Records from a pointing dataset:
+ + +

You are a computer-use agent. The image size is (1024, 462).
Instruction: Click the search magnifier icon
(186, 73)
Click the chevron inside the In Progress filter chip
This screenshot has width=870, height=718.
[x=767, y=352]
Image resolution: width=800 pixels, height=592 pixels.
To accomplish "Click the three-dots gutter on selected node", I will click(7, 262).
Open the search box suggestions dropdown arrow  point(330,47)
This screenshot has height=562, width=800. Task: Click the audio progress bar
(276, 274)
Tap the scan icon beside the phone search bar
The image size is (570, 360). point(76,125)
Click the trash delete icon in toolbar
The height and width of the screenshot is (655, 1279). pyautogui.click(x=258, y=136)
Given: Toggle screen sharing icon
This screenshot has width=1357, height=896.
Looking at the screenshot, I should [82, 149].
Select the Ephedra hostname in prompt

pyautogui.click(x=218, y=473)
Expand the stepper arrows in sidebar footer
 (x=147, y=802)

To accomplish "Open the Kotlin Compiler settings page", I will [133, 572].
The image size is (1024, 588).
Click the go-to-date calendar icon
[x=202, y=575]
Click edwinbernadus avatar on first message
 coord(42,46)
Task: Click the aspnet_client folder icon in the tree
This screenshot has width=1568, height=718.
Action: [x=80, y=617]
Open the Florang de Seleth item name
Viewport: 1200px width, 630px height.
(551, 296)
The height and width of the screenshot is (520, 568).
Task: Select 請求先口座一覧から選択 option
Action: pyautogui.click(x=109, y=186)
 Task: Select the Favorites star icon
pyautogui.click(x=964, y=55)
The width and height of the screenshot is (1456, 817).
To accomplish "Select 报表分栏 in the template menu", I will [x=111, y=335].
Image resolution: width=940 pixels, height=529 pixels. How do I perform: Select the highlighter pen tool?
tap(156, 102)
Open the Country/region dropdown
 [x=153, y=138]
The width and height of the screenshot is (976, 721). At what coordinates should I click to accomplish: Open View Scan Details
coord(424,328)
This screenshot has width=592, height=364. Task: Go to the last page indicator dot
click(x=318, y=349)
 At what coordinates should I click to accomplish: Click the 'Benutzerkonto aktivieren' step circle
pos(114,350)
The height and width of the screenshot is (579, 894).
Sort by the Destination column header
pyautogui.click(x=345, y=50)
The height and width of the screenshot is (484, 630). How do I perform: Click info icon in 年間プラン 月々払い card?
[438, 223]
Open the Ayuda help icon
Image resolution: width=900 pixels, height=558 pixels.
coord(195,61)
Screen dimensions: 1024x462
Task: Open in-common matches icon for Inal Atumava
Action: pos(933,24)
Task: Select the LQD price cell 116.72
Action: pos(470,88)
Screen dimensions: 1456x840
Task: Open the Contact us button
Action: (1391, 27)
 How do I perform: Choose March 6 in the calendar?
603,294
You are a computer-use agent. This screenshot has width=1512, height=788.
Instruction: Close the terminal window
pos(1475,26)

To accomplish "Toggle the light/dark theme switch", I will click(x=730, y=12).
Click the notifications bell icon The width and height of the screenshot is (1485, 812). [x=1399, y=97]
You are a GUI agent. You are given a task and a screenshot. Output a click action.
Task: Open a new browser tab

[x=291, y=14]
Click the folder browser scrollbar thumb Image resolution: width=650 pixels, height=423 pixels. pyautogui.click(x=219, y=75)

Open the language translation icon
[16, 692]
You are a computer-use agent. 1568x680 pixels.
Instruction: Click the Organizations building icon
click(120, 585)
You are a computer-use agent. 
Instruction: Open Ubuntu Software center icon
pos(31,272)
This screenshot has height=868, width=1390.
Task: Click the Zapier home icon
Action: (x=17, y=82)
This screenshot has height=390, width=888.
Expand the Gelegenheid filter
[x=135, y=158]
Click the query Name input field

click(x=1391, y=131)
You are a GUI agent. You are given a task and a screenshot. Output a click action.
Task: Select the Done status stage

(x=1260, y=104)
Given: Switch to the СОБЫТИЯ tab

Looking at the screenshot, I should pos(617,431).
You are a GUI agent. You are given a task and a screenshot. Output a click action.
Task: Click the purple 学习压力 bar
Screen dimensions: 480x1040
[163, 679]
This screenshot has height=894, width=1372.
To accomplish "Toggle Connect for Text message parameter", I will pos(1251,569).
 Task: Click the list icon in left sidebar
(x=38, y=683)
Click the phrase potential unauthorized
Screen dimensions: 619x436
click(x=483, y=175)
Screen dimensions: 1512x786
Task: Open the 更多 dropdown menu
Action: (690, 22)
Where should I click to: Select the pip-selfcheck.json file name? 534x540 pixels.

+ + +

• _PROBLEM TO WORK ON_
Please reproduce all of the records above verbatim, keeping every line unchanged.

• _FINISHED TASK_
You are a computer-use agent. The image size is (1024, 462).
Instruction: Click the search magnifier icon
(186, 73)
Click the chevron inside the In Progress filter chip
This screenshot has width=870, height=718.
[x=767, y=352]
Image resolution: width=800 pixels, height=592 pixels.
To accomplish "Click the three-dots gutter on selected node", I will click(7, 262).
Open the search box suggestions dropdown arrow  point(330,47)
This screenshot has height=562, width=800. Task: Click the audio progress bar
(276, 274)
Tap the scan icon beside the phone search bar
The image size is (570, 360). point(76,125)
Click the trash delete icon in toolbar
The height and width of the screenshot is (655, 1279). pyautogui.click(x=258, y=136)
Given: Toggle screen sharing icon
This screenshot has width=1357, height=896.
Looking at the screenshot, I should [82, 149].
Select the Ephedra hostname in prompt

pyautogui.click(x=218, y=473)
Expand the stepper arrows in sidebar footer
 (x=147, y=802)

To accomplish "Open the Kotlin Compiler settings page", I will [133, 572].
The image size is (1024, 588).
Click the go-to-date calendar icon
[x=202, y=575]
Click edwinbernadus avatar on first message
 coord(42,46)
Task: Click the aspnet_client folder icon in the tree
This screenshot has width=1568, height=718.
Action: [x=80, y=617]
Open the Florang de Seleth item name
Viewport: 1200px width, 630px height.
(551, 296)
The height and width of the screenshot is (520, 568).
Task: Select 請求先口座一覧から選択 option
Action: pyautogui.click(x=109, y=186)
 Task: Select the Favorites star icon
pyautogui.click(x=964, y=55)
The width and height of the screenshot is (1456, 817).
To accomplish "Select 报表分栏 in the template menu", I will [x=111, y=335].
Image resolution: width=940 pixels, height=529 pixels. How do I perform: Select the highlighter pen tool?
tap(156, 102)
Open the Country/region dropdown
 [x=153, y=138]
The width and height of the screenshot is (976, 721). At what coordinates should I click to accomplish: Open View Scan Details
coord(424,328)
This screenshot has width=592, height=364. Task: Go to the last page indicator dot
click(x=318, y=349)
 At what coordinates should I click to accomplish: Click the 'Benutzerkonto aktivieren' step circle
pos(114,350)
The height and width of the screenshot is (579, 894).
Sort by the Destination column header
pyautogui.click(x=345, y=50)
The height and width of the screenshot is (484, 630). How do I perform: Click info icon in 年間プラン 月々払い card?
[438, 223]
Open the Ayuda help icon
Image resolution: width=900 pixels, height=558 pixels.
coord(195,61)
Screen dimensions: 1024x462
Task: Open in-common matches icon for Inal Atumava
Action: pos(933,24)
Task: Select the LQD price cell 116.72
Action: pos(470,88)
Screen dimensions: 1456x840
Task: Open the Contact us button
Action: (1391, 27)
 How do I perform: Choose March 6 in the calendar?
603,294
You are a computer-use agent. This screenshot has width=1512, height=788.
Instruction: Close the terminal window
pos(1475,26)

To accomplish "Toggle the light/dark theme switch", I will click(x=730, y=12).
Click the notifications bell icon The width and height of the screenshot is (1485, 812). [x=1399, y=97]
You are a GUI agent. You are given a task and a screenshot. Output a click action.
Task: Open a new browser tab

[x=291, y=14]
Click the folder browser scrollbar thumb Image resolution: width=650 pixels, height=423 pixels. pyautogui.click(x=219, y=75)

Open the language translation icon
[16, 692]
You are a computer-use agent. 1568x680 pixels.
Instruction: Click the Organizations building icon
click(120, 585)
You are a computer-use agent. 
Instruction: Open Ubuntu Software center icon
pos(31,272)
This screenshot has height=868, width=1390.
Task: Click the Zapier home icon
Action: (x=17, y=82)
This screenshot has height=390, width=888.
Expand the Gelegenheid filter
[x=135, y=158]
Click the query Name input field

click(x=1391, y=131)
You are a GUI agent. You are given a task and a screenshot. Output a click action.
Task: Select the Done status stage

(x=1260, y=104)
Given: Switch to the СОБЫТИЯ tab

Looking at the screenshot, I should pos(617,431).
You are a GUI agent. You are given a task and a screenshot. Output a click action.
Task: Click the purple 学习压力 bar
Screen dimensions: 480x1040
[163, 679]
This screenshot has height=894, width=1372.
To accomplish "Toggle Connect for Text message parameter", I will pos(1251,569).
 Task: Click the list icon in left sidebar
(x=38, y=683)
Click the phrase potential unauthorized
Screen dimensions: 619x436
click(x=483, y=175)
Screen dimensions: 1512x786
Task: Open the 更多 dropdown menu
Action: (690, 22)
Where should I click to: Select the pip-selfcheck.json file name? 534x540 pixels.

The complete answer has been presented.